(Excerpts from a dataset)

--- START ---

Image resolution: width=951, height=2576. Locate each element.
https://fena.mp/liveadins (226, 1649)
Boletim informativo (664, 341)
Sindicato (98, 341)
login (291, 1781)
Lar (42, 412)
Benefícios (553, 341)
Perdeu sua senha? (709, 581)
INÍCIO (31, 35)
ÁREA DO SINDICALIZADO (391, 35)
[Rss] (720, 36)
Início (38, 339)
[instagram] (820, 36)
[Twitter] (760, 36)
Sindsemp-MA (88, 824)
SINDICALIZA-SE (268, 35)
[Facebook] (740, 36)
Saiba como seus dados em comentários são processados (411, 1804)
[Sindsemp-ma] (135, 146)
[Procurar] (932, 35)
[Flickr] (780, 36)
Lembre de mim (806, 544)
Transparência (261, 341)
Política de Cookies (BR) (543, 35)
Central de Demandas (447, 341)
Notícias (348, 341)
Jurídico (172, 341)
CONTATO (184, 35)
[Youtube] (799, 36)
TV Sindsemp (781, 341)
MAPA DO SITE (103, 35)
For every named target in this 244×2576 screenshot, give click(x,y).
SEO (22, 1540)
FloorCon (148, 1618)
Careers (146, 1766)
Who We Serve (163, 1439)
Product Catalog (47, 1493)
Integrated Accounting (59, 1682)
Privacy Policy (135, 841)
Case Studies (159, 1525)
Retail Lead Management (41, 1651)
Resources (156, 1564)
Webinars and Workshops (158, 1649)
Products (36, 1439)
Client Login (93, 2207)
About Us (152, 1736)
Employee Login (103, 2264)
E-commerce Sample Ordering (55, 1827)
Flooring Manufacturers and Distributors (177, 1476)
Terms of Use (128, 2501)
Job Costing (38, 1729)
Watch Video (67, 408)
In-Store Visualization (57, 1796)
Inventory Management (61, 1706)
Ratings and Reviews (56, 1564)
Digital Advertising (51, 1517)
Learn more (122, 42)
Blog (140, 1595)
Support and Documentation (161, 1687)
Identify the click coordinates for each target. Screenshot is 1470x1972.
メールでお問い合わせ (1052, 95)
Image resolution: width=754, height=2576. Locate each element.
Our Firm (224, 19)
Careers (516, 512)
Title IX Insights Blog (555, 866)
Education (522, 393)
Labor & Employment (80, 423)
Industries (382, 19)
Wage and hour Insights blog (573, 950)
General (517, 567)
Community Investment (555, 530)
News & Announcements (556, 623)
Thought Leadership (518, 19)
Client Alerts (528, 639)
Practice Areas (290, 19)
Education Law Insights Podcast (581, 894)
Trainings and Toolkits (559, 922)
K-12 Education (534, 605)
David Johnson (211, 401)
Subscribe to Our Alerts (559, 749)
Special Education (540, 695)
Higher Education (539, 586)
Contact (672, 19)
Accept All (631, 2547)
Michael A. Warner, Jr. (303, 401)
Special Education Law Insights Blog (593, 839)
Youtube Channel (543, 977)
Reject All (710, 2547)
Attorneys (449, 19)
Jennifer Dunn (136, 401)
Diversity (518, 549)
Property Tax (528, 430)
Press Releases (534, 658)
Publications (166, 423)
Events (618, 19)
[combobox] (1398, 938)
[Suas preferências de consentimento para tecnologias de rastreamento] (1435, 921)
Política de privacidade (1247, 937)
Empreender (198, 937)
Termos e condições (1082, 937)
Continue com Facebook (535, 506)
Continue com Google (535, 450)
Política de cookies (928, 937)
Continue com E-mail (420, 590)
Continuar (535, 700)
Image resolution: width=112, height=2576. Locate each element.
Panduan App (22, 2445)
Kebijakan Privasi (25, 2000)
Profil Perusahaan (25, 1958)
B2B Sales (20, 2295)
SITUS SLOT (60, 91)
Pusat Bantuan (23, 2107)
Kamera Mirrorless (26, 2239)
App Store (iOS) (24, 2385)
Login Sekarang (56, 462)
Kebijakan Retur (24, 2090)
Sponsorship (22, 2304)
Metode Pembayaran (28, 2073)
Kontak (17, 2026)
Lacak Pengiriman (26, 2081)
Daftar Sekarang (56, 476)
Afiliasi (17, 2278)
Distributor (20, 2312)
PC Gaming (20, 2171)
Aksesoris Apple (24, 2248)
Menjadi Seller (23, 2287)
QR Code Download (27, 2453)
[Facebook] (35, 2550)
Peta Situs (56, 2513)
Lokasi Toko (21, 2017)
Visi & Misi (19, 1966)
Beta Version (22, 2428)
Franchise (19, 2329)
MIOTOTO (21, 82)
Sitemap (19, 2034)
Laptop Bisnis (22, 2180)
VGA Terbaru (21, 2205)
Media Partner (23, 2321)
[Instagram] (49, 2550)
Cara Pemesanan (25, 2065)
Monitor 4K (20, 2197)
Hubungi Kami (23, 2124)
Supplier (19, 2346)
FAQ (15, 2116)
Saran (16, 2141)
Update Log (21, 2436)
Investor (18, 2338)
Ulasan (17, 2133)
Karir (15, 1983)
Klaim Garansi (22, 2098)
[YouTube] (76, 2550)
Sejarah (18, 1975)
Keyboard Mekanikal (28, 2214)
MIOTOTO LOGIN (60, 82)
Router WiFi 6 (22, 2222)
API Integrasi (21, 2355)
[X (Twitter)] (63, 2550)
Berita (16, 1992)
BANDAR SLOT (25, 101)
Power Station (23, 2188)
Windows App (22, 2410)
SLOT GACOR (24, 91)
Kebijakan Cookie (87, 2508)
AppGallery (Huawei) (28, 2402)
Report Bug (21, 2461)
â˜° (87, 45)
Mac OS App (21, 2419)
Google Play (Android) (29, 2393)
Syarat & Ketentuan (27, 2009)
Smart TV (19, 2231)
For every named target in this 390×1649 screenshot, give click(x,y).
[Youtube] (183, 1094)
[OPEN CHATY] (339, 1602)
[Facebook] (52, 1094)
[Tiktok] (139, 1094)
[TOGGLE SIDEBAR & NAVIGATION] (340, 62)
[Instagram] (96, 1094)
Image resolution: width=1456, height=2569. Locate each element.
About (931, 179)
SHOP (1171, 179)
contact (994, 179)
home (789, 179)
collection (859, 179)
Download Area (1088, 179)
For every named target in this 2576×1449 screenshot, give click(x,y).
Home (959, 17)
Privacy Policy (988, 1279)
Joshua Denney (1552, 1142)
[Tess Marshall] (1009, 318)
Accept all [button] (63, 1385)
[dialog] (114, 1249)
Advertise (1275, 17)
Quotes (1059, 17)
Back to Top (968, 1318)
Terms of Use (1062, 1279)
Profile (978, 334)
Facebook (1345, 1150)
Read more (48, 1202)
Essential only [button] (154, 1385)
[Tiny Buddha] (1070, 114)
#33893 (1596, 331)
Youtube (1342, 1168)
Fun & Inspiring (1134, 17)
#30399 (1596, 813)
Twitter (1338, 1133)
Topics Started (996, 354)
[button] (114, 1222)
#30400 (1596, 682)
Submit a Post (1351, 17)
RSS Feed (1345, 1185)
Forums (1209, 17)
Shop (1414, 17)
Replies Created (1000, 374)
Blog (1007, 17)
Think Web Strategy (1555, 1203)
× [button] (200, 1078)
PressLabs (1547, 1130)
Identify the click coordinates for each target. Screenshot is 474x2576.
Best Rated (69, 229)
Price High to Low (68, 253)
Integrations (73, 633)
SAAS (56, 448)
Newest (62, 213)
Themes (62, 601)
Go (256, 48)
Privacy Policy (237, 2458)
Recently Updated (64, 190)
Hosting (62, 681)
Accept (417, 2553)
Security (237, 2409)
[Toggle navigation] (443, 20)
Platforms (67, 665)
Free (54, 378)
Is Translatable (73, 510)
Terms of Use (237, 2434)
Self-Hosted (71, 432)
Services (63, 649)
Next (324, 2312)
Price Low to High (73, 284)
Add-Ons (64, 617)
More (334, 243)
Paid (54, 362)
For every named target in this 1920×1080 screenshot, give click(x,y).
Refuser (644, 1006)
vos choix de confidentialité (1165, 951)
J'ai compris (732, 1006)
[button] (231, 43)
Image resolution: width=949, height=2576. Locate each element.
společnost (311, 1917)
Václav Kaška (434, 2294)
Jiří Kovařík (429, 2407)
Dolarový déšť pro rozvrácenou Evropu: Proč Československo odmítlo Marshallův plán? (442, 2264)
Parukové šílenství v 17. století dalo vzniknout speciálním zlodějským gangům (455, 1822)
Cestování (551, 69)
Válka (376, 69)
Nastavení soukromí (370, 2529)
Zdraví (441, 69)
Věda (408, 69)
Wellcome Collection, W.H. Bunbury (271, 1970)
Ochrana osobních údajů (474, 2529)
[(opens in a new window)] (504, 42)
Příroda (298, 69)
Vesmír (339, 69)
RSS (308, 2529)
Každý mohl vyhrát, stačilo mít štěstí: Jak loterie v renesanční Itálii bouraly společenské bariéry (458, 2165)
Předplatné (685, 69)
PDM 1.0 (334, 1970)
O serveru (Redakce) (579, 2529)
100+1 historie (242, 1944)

--- END ---

What you return should be the lines from the start of the data through the line with "Ratings and Reviews (56, 1564)", quoted exactly and nothing more.

Image resolution: width=951, height=2576. Locate each element.
https://fena.mp/liveadins (226, 1649)
Boletim informativo (664, 341)
Sindicato (98, 341)
login (291, 1781)
Lar (42, 412)
Benefícios (553, 341)
Perdeu sua senha? (709, 581)
INÍCIO (31, 35)
ÁREA DO SINDICALIZADO (391, 35)
[Rss] (720, 36)
Início (38, 339)
[instagram] (820, 36)
[Twitter] (760, 36)
Sindsemp-MA (88, 824)
SINDICALIZA-SE (268, 35)
[Facebook] (740, 36)
Saiba como seus dados em comentários são processados (411, 1804)
[Sindsemp-ma] (135, 146)
[Procurar] (932, 35)
[Flickr] (780, 36)
Lembre de mim (806, 544)
Transparência (261, 341)
Política de Cookies (BR) (543, 35)
Central de Demandas (447, 341)
Notícias (348, 341)
Jurídico (172, 341)
CONTATO (184, 35)
[Youtube] (799, 36)
TV Sindsemp (781, 341)
MAPA DO SITE (103, 35)
For every named target in this 244×2576 screenshot, give click(x,y).
SEO (22, 1540)
FloorCon (148, 1618)
Careers (146, 1766)
Who We Serve (163, 1439)
Product Catalog (47, 1493)
Integrated Accounting (59, 1682)
Privacy Policy (135, 841)
Case Studies (159, 1525)
Retail Lead Management (41, 1651)
Resources (156, 1564)
Webinars and Workshops (158, 1649)
Products (36, 1439)
Client Login (93, 2207)
About Us (152, 1736)
Employee Login (103, 2264)
E-commerce Sample Ordering (55, 1827)
Flooring Manufacturers and Distributors (177, 1476)
Terms of Use (128, 2501)
Job Costing (38, 1729)
Watch Video (67, 408)
In-Store Visualization (57, 1796)
Inventory Management (61, 1706)
Ratings and Reviews (56, 1564)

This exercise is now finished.